At least he didn't call it his booky wook, but stealing the Mark of Stupid from the undemocrat Russell Brand tells us rather more than we need to know about Nigel Farage. That device of spelling Revolution with a reversed "love" in the middle dates back to The Beatles, when at least it was original. Now all it does is show how much Ukip has in common with the mindless anti-politics of "Don't Vote" Brand.

This is a strange book. Farage has already published his autobiography, Flying Free, only four years ago. The new book is justified by the subtitle, "The Year That Changed Everything", and purports to tell the story of the party since it won the largest share of the vote in last year's European Parliament elections. But it goes over the life story again: school days at Dulwich College; his time as a City metals trader; his car crash, plane crash and other experiences of the NHS. Only then does it get on to the less interesting politics.

There is a case to be made for Ukip – no, wait, bear with me. Withdrawing from the European Union is a perfectly respectable policy. For much of the 1970s and 1980s it was, off and on, Labour Party policy. Until the Green Party gained a few members of the European Parliament it too wanted to leave the EU. Indeed, its current policy is to reform the EU well beyond the limits of the possible, and the party is not very clear about its policy in the event that such changes are not forthcoming.

So it might be possible for Farage to make the arguments for "egalitarianism in one country" that used to animate parts of the British left. He has, after all, been quite smart in adjusting Ukip's target from reactionary Conservatives to working-class Labour supporters. Lord Ashcroft's opinion polls suggest that Ukip, as a result, has a reasonable chance of winning at least two Labour seats in May: Great Grimsby and Dudley North. One of the arguments Farage makes is that the free movement of workers throughout the EU has held down wages for low-skilled labour.

But oh dear. How accurate David Cameron turned out to be when he described Ukip as "a bunch of … fruitcakes and loonies and closet racists mostly". Farage himself is not, I think, a racist, but the more I read, the less impressed I was. He says: "I don't think my political thoughts and ideology have changed radically since I left Dulwich." That was in 1982. It is not something of which a self-aware person would be proud.
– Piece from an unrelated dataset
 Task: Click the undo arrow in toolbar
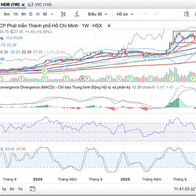pyautogui.click(x=145, y=14)
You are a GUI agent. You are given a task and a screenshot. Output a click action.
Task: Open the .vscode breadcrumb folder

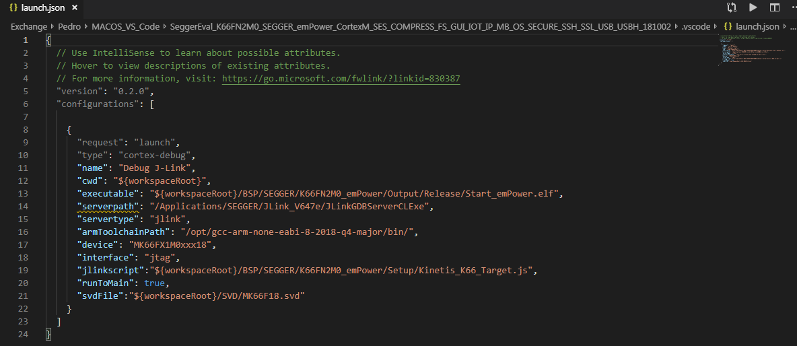click(x=695, y=26)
The chapter on his time in the City is most telling. He did not like the Big Bang, the liberalisation in the 1980s that brought foreign, mostly American, banks to the City and which formed the basis of its success since. He objects to "regulators (God I hate those people)" – the people who try to ensure that markets operate according to rules designed to protect the vulnerable against sharp practice. But it is the stupid boasting about the long, boozy lunches of the old days that makes me realise that Farage stands for everything that this country was right to leave behind.